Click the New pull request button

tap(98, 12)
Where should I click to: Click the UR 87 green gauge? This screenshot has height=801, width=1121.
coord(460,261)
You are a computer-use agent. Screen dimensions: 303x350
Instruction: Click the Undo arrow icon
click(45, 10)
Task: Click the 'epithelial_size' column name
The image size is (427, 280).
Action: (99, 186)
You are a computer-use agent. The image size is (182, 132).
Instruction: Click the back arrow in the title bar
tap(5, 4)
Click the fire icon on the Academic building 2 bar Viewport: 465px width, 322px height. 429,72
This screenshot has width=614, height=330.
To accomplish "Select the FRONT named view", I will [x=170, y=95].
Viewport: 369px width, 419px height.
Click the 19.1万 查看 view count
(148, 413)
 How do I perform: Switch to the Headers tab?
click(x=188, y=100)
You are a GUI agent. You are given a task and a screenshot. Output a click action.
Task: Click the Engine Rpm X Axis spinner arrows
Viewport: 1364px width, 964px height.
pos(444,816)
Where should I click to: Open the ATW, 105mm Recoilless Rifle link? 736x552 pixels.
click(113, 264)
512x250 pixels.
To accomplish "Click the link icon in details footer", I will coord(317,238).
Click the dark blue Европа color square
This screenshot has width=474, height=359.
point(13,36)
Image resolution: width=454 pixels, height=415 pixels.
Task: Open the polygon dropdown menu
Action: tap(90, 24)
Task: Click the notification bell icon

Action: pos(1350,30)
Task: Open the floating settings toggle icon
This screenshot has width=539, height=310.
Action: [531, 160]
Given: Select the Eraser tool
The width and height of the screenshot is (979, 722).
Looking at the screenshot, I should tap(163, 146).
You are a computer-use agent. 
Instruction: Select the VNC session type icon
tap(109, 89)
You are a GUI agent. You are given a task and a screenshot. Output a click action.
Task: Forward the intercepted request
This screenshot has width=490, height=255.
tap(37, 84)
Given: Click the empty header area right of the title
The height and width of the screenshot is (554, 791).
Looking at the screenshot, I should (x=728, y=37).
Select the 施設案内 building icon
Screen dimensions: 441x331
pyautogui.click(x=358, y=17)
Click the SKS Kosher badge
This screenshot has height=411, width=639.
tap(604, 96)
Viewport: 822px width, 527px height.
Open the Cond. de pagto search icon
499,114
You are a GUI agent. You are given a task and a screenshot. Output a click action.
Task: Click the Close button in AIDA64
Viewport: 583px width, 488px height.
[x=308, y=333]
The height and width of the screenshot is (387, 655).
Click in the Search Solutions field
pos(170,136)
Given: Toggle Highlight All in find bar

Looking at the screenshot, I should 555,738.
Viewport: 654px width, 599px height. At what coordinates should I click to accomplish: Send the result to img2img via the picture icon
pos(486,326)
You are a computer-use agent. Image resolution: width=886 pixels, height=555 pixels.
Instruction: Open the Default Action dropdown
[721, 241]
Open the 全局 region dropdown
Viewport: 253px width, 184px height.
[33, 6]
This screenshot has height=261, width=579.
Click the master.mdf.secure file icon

###

◆ What to do
Copy out the listing above line for line, with no changes.

◆ Written answer
Click the New pull request button

tap(98, 12)
Where should I click to: Click the UR 87 green gauge? This screenshot has height=801, width=1121.
coord(460,261)
You are a computer-use agent. Screen dimensions: 303x350
Instruction: Click the Undo arrow icon
click(45, 10)
Task: Click the 'epithelial_size' column name
The image size is (427, 280).
Action: (99, 186)
You are a computer-use agent. The image size is (182, 132).
Instruction: Click the back arrow in the title bar
tap(5, 4)
Click the fire icon on the Academic building 2 bar Viewport: 465px width, 322px height. 429,72
This screenshot has width=614, height=330.
To accomplish "Select the FRONT named view", I will [x=170, y=95].
Viewport: 369px width, 419px height.
Click the 19.1万 查看 view count
(148, 413)
 How do I perform: Switch to the Headers tab?
click(x=188, y=100)
You are a GUI agent. You are given a task and a screenshot. Output a click action.
Task: Click the Engine Rpm X Axis spinner arrows
Viewport: 1364px width, 964px height.
pos(444,816)
Where should I click to: Open the ATW, 105mm Recoilless Rifle link? 736x552 pixels.
click(113, 264)
512x250 pixels.
To accomplish "Click the link icon in details footer", I will coord(317,238).
Click the dark blue Европа color square
This screenshot has width=474, height=359.
point(13,36)
Image resolution: width=454 pixels, height=415 pixels.
Task: Open the polygon dropdown menu
Action: tap(90, 24)
Task: Click the notification bell icon

Action: pos(1350,30)
Task: Open the floating settings toggle icon
This screenshot has width=539, height=310.
Action: [531, 160]
Given: Select the Eraser tool
The width and height of the screenshot is (979, 722).
Looking at the screenshot, I should tap(163, 146).
You are a computer-use agent. 
Instruction: Select the VNC session type icon
tap(109, 89)
You are a GUI agent. You are given a task and a screenshot. Output a click action.
Task: Forward the intercepted request
This screenshot has width=490, height=255.
tap(37, 84)
Given: Click the empty header area right of the title
The height and width of the screenshot is (554, 791).
Looking at the screenshot, I should (x=728, y=37).
Select the 施設案内 building icon
Screen dimensions: 441x331
pyautogui.click(x=358, y=17)
Click the SKS Kosher badge
This screenshot has height=411, width=639.
tap(604, 96)
Viewport: 822px width, 527px height.
Open the Cond. de pagto search icon
499,114
You are a GUI agent. You are given a task and a screenshot. Output a click action.
Task: Click the Close button in AIDA64
Viewport: 583px width, 488px height.
[x=308, y=333]
The height and width of the screenshot is (387, 655).
Click in the Search Solutions field
pos(170,136)
Given: Toggle Highlight All in find bar

Looking at the screenshot, I should 555,738.
Viewport: 654px width, 599px height. At what coordinates should I click to accomplish: Send the result to img2img via the picture icon
pos(486,326)
You are a computer-use agent. Image resolution: width=886 pixels, height=555 pixels.
Instruction: Open the Default Action dropdown
[721, 241]
Open the 全局 region dropdown
Viewport: 253px width, 184px height.
[33, 6]
This screenshot has height=261, width=579.
Click the master.mdf.secure file icon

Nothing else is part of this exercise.